Quem está mais exposto ao uso nocivo de álcool?

O uso nocivo de álcool é um grande problema de saúde pública no Brasil e no mundo. De acordo com a Organização Mundial de Saúde (OMS), cerca de dois bilhões de pessoas consomem bebidas alcoólicas (40% da população mundial acima de 15 anos de idade) e, a cada ano, cerca de dois milhões de pessoas morrem em decorrência de consequências negativas desse uso (intoxicações agudas, violência e acidentes de trânsito).

No Brasil, a maior parte das pessoas é abstêmia ou consome de forma leve a moderada (15-30 g de álcool por dia, ou seja, de 1 a 2 doses*); por outro lado, 1 em cada 4 indivíduos faz uso pesado (acima do moderado) dessa substância. Em estudo conduzido na região metropolitana de São Paulo, denominado “São Paulo Megacity”, foi estimado que 9% da população apresenta diagnóstico de abuso, 3% apresenta dependência do álcool, e mais da metade da população consome álcool regularmente. No que se refere às transições entre os estágios de uso do álcool (não uso, uso, regular, abuso e dependência), mais da metade dos indivíduos (63,1%) que experimentaram álcool tornaram-se usuários regulares, cerca de 20% desenvolvem abuso e por volta de um em cada três indivíduos com diagnóstico de abuso chegam à dependência (1).

Para entendermos quais são os fatores que influenciam o consumo de álcool, devemos observar: políticas de saúde relacionadas ao uso do álcool, contexto cultural, gênero, idade e nível socioeconômico dos alcoolistas.

As principais políticas públicas que visam à diminuição do consumo nocivo no Brasil são: proibição da venda de bebidas alcoólicas para menores de 18 anos e redução da tolerância dos limites de alcoolemia ao dirigir. Apesar de serem medidas importantes, carecem de fiscalização regular.

Em algumas situações, o uso do álcool está associado ao contexto cultural. É possível que o uso entre os jovens possa estar diretamente relacionado ao exemplo e até à permissividade por parte de familiares. Outro fato comum, é o jovem iniciar o consumo para se auto afirmar e ser aceito por um determinado grupo. Embriagar-se na tentativa de esquecer alguma situação adversa ao invés de enfrentá-la também pode estar relacionado à “cultura para o beber”. Há ainda pessoas que utilizam o álcool como uma opção de lazer, na falta de alternativas esportivas, culturais ou educacionais.

Estudos mostram que no Brasil há uma associação negativa entre o nível socioeconômico (geralmente medido pela renda e nível educacional) e o abuso e/ou dependência (1 – 5), ou seja, quanto menor a renda e o nível educacional do indivíduo, maior o consumo. Entretanto, no nordeste do país um estudo evidenciou o inverso(6), mais uma vez mostrando que o contexto cultural pode influenciar o padrão do uso de bebidas alcoólicas.

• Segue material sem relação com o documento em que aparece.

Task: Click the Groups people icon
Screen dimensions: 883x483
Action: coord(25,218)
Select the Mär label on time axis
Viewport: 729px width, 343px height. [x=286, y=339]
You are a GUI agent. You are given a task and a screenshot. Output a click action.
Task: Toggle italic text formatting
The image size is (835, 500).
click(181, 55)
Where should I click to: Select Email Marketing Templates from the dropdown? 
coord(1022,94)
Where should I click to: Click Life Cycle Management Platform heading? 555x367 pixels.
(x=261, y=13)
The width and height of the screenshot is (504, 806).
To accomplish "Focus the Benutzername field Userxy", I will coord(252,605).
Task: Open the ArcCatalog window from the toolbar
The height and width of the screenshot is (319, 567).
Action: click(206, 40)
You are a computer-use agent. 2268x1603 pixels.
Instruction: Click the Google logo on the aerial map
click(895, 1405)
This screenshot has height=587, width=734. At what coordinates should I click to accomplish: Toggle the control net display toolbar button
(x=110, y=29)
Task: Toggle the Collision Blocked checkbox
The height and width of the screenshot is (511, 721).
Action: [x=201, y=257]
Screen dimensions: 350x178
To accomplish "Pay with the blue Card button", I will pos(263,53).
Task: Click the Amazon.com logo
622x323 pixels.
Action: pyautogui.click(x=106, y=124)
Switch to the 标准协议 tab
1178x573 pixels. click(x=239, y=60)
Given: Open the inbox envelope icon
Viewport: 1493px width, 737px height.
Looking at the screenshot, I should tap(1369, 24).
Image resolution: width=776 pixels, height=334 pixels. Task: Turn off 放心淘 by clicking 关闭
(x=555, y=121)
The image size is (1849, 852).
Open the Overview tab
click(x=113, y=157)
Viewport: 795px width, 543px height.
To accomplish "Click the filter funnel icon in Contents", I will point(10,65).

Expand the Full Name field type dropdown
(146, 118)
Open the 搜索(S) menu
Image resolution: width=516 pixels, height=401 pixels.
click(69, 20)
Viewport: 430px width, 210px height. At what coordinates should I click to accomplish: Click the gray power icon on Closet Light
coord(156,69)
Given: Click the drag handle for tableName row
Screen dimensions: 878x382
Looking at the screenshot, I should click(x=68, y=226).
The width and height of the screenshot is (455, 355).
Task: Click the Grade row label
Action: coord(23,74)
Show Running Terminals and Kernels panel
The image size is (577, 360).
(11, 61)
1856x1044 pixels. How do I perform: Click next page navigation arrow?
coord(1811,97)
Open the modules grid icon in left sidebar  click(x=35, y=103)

Quanto ao gênero, estudos de abrangência nacional demonstraram de modo consistente que os homens consomem mais álcool do que as mulheres em todas as idades e são mais propensos a desenvolver abuso e dependência, principalmente os adultos jovens (18 – 39 ou até 44 anos de idade). Porém, um estudo de abrangência internacional evidenciou que o consumo vem aumentando entre as mulheres, principalmente as de alto nível socioeconômico que vivem em países pobres ou emergentes (10).

O estado civil mostrou efeitos diferentes em homens e mulheres; homens solteiros apresentaram maior risco para uso do álcool, enquanto que as mulheres separadas/divorciadas/viúvas foram mais expostas ao beber pesado episódico (2, 7 – 9).

Nota-se que o uso do álcool permeia todas as classes sociais, gêneros e idades. Uma vez que os padrões de uso são complexos e multifatoriais, estratégias que visam reduzir o consumo e conscientizar a população dos riscos à saúde devem ser desenvolvidas por diversos setores da sociedade, como educação, política, economia e saúde. Nesse aspecto, une-se tratamento, prevenção, desenvolvimento educacional e social, sempre baseados em evidências científicas.

* 1 dose = 350 ml de cerveja, 150 ml de vinho ou 40 ml de bebida destilada.